ESTRATTO DELLA PAGINA:
+ + + +

Quella storia è legata al ruolo del G7, al fatto che noi siamo il terzo Paese europeo del G7 e non ce ne sono altri. Del fatto che noi facciamo parte del G20, terzo Paese europeo del G20 e non ce ne sono altri. Ma del fatto che non sempre questo nostro ruolo è riuscito a raggiugere risultati che in questo caso sta raggiungendo.
Mi faccia dire, On. Meloni, che per noi questo è l’interesse nazionale. Ed è l’interesse che il nostro Partito, il nostro Governo e il nostro Paese stanno portando avanti con il Presidente Draghi.
Ma domani, sig. Presidente del Consiglio, lei avrà il compito, insieme ai suoi colleghi, di fare passi fondamentali per costruire la nuova Europa. Quella nuova Europa che è necessaria dopo quello che è successo a partire dal 24 febbraio.
Le voglio dire qui le parole che domani, in modo più disteso, esprimerò nella riunione del pre-vertice della nostra famiglia dei progressisti europei, insieme al Cancelliere tedesco, ai Primi Ministri francese, spagnolo, portoghese, finlandese e svedese.
Costruire la nuova Europa, avere l’ambizione domani di fare scelte impegnative, che non siano solo retorica, di dire “o di qua o di là”. La prima, lei l’ha citata nel suo intervento: aprire la stagione di una Convenzione europea, come la Conferenza sul Futuro dell’Europa ha chiesto, come il Parlamento europeo ha chiesto, sede della sovranità popolare dei cittadini europei. Quella Convenzione, con l’obiettivo principale di togliere il diritto di veto e il voto all’unanimità all’interno dell’Unione europea. Togliere il diritto di veto vuol dire evitare che succeda, come è successo anche in questi mesi, di avere il solito Orban alleato di Putin in ogni passaggio a fare di tutto per bloccare l’Europa.
Non è questa l’Europa che vogliamo costruire. Noi abbiamo bisogno di quella Convenzione e di quelle scelte istituzionali. Abbiamo bisogno di una scelta, noi l’abbiamo chiamata Confederazione europea. Il termine che oggi è in più voga è Comunità politica europea o quello proposto dal Presidente del Consiglio europeo, Comunità geopolitica europea.
Ma io insisto sul punto per un motivo molto semplice. Se non creiamo questo luogo nel quale i 36 Paesi – 27 più 9 Paesi candidati – stanno insieme, condividono lo stato di diritto, condividono le scelte di costruzione di un’area di libero scambio, si riporterà la storia all’ultimo decennio del ‘900, che è stato negativo da questo punto di vista. Con tutti i Paesi candidati dell’Europa centrale e orientale a cui abbiamo fatto tante promesse, si sono create tantissime attese, e poi ci sono voluti, per alcuni di loro, 15 anni per entrare.

+ + + +

ESTRATTI DEL MATERIALE:
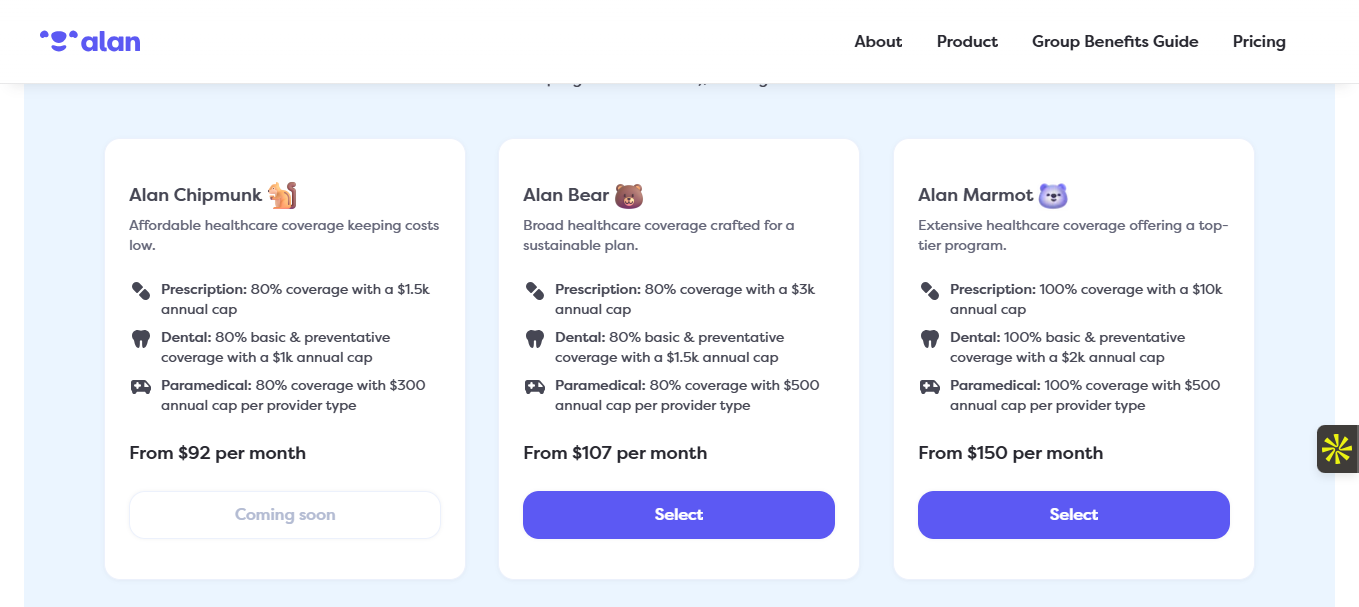The height and width of the screenshot is (607, 1359).
Task: Click the pill icon in Alan Marmot card
Action: [930, 290]
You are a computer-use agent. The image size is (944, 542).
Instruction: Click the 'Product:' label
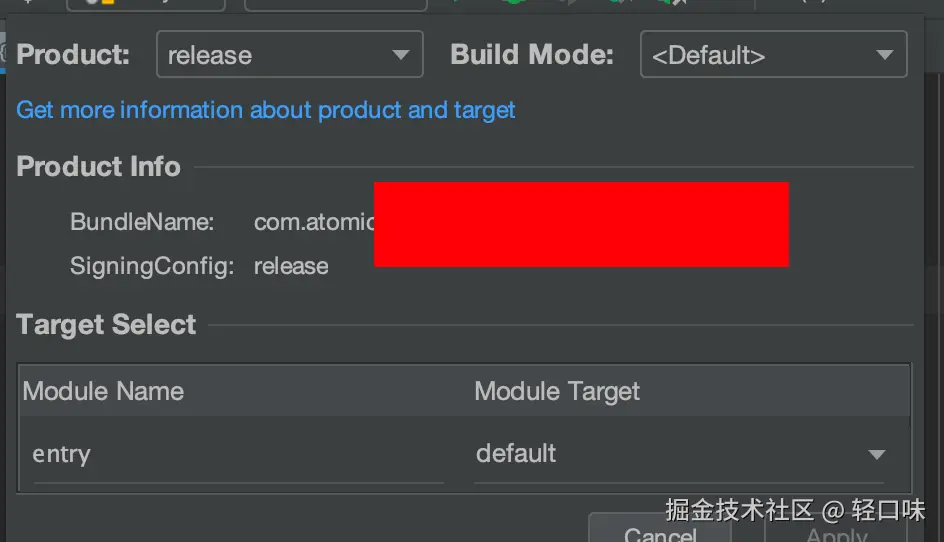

+ + + +

SERIE DI ESERCIZI:
1 > Nel discorso sulla nuova Europa, qual è l'obiettivo principale attribuito alla Convenzione europea?
2 > Prosegui il discorso sulla nuova Europa partendo dopo l'ultima frase riportata.

RISPOSTE SCRITTE:
1 > L'obiettivo principale è togliere il diritto di veto e il voto all'unanimità all'interno dell'Unione europea.

2 >
Tante frustrazioni di quei Paesi oggi sono figlie del fatto che quella scelta fu costruita in un rapporto esclusivamente bilaterale, tra le singole capitali dei Paesi candidati e Bruxelles. Senza la creazione di quello spazio multilaterale che invece noi vogliamo oggi e, On. Valentini, mi consenta di contraddire quello che ha detto prima, che non è la sala d’attesa. È il modo migliore per far sì che questi Paesi comincino a condividere lo spirito multilaterale dell’Unione europea. La forza dell’Unione europea. Come ha sempre ripetuto Romano Prodi, siamo l’unica istituzione al mondo che è fatta di un’unione di minoranze.
E bisogna saper vivere in un’unione di minoranze, avere rispetto nei confronti degli altri e soltanto la vita dentro un organo multilaterale come quello lo consente.
Il terzo punto: noi siamo per concedere lo status di Paese candidato all’Ucraina e alla Moldova. Glielo diciamo con forza, è una scelta che chiediamo che il Governo sostenga perché crediamo sia importante.
Crediamo anche che il suo viaggio con il Cancelliere Scholz e il Presidente Macron abbia forse consentito ai suoi due interlocutori di farsi più convinti di una scelta della quale Francia e Germania fino ad oggi non erano così convinti.
Altra dimostrazione di un ruolo guida del nostro Paese che dobbiamo continuare a portare avanti sull’altro grande tema che domani sarà affrontato: quello dell’energia. Il tetto al prezzo del gas, di cui lei ha parlato, ma soprattutto lo sforzo sulla sostenibilità. Non facciamo sì che Putin vinca anche riportandoci indietro sugli obiettivi di sostenibilità. Portiamoli avanti, portiamoli avanti con determinazione. La siccità che stiamo vivendo in questi giorni è drammatica.
E anch’io voglio rivolgermi ai 539.000 studenti italiani che in questo momento stanno svolgendo il loro esame di maturità. A loro, a quella generazione, che ci chiede di prendere impegni, impegni duraturi per il futuro. Noi dobbiamo evitare, sig. Presidente, una guerra di civiltà. Noi europei, noi occidentali dobbiamo evitare di trovarci contro il resto del mondo. Lo sforzo che chiediamo al resto d’Europa è quello di moltiplicare le relazioni. Dobbiamo isolare la Russia, non dobbiamo isolarci noi. Sono due scelte diverse.
Mi faccia completare il ragionamento su uno dei passaggi più importanti della vita europea di questi 100 giorni al quale noi teniamo particolarmente. L’Europa ha svoltato dopo 20 anni sull’applicazione della direttiva sullo status di rifugiato. Basta con il Mediterraneo mare di morte.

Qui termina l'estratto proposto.